Hard-slogging determination and the long view of things -- one couldn't wish upon John Boehner two attributes likelier to give new Republican House members glorious and much-desired success.
The slog to come will be arduous. Bloggers, pundits, Democratic activists and so on will shower abuse on Boehner no matter what he does. If, under him, the House goes "too far," the critics will rage about Tea Party extremism. If instead the House fails to turn up the gas as high as promised, the same voices will intone, with half smiles, "Told ya so."
Particular leaders of the reformist Right will likewise seethe if Boehner -- as these particular leaders see it -- asks for or accepts too little in the way of better treatment for the free marketplace and the constitutional ideal of limited government.
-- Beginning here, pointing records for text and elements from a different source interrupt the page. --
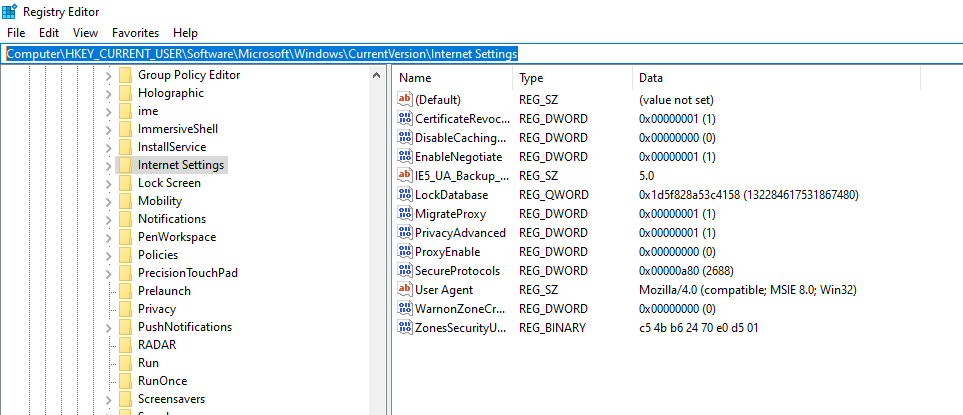Click the LockDatabase QWORD value icon

click(x=405, y=195)
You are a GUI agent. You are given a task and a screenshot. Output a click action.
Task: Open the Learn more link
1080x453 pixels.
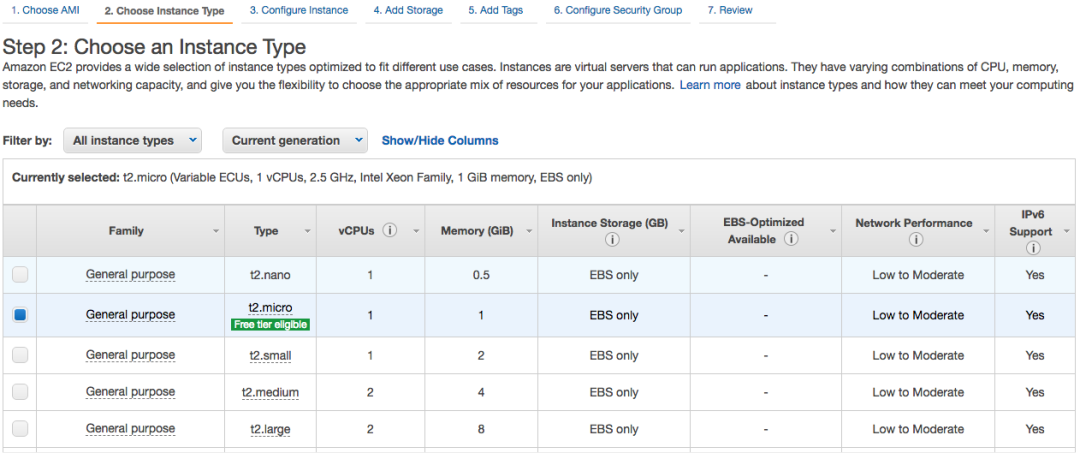710,86
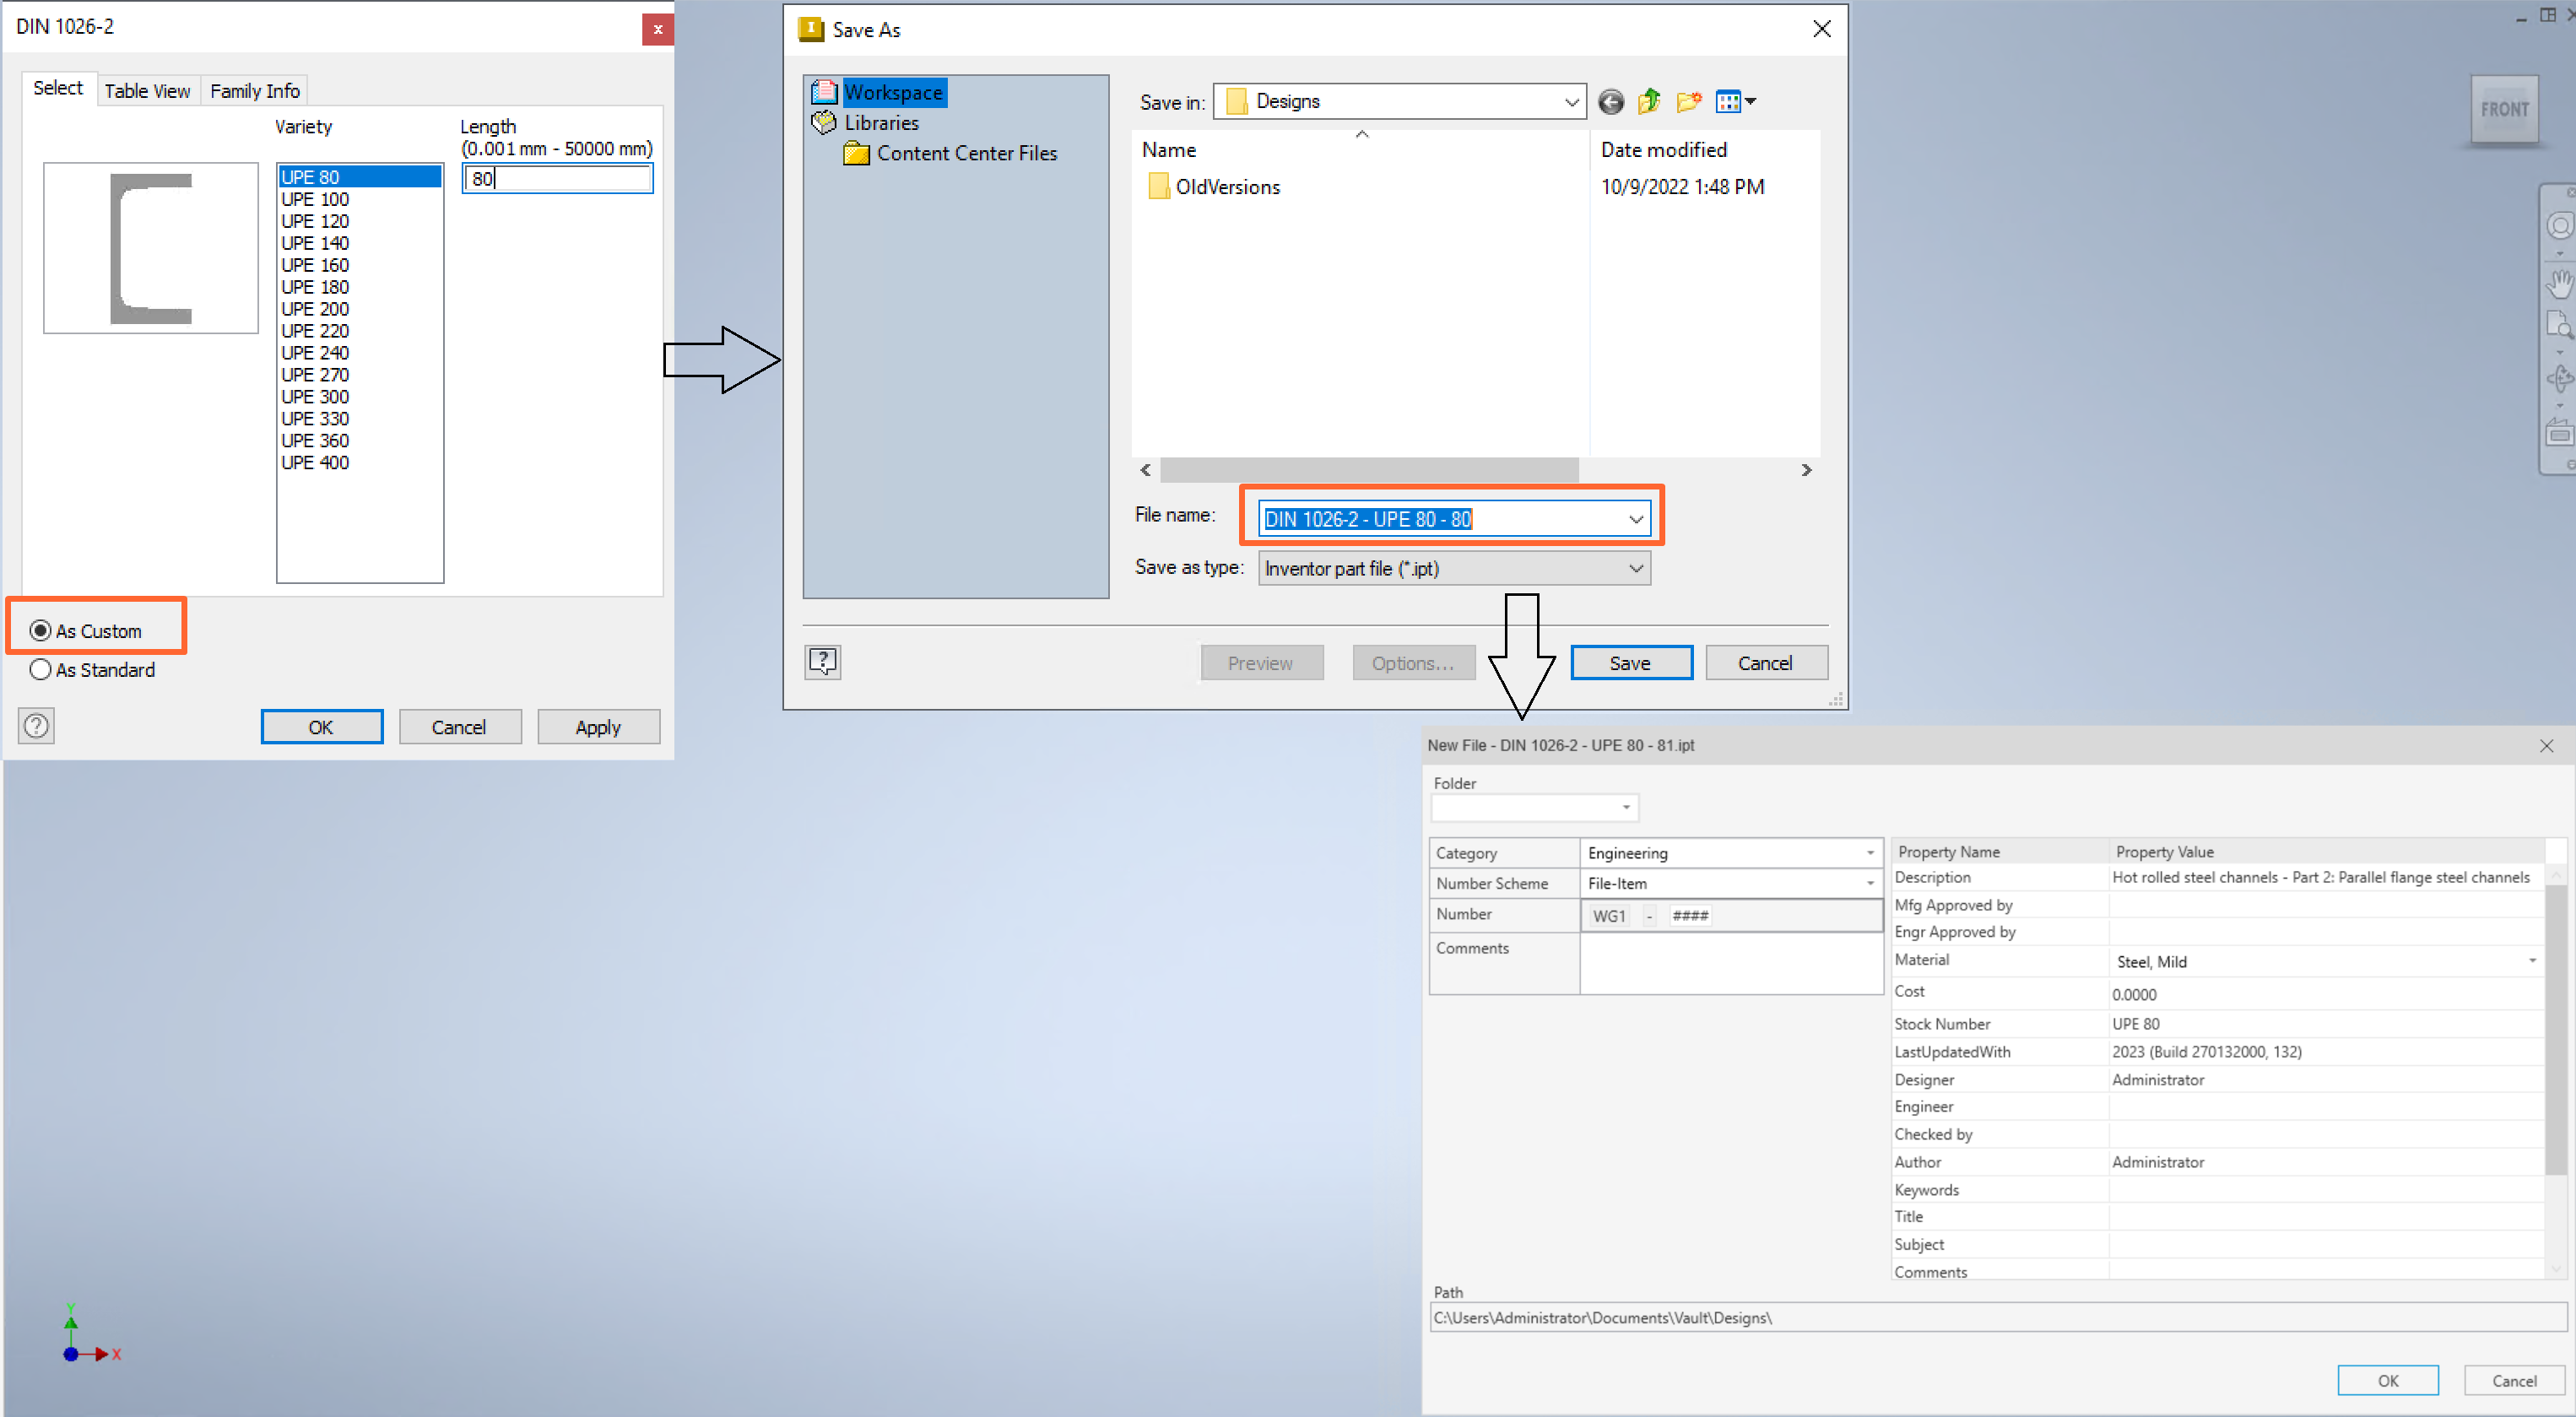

The speaker's task on such occasions will be to sort out the truth -- did I go too fast or just not fast enough? -- make adjustments, then push ahead, not minding the abuse, the obstructions, and the cries of doom and destruction. Nancy Pelosi, given as she was to the adoption of the worst ideas in politics, set the example of a political leader under fire. She put her head down and kept a-comin'.
And so should John Boehner, with eye and mind fixed steadily on the rewards in store -- however distant -- for political figures who do the right things in the right way. It would be nice for a change, Pelosi -- a monumental change.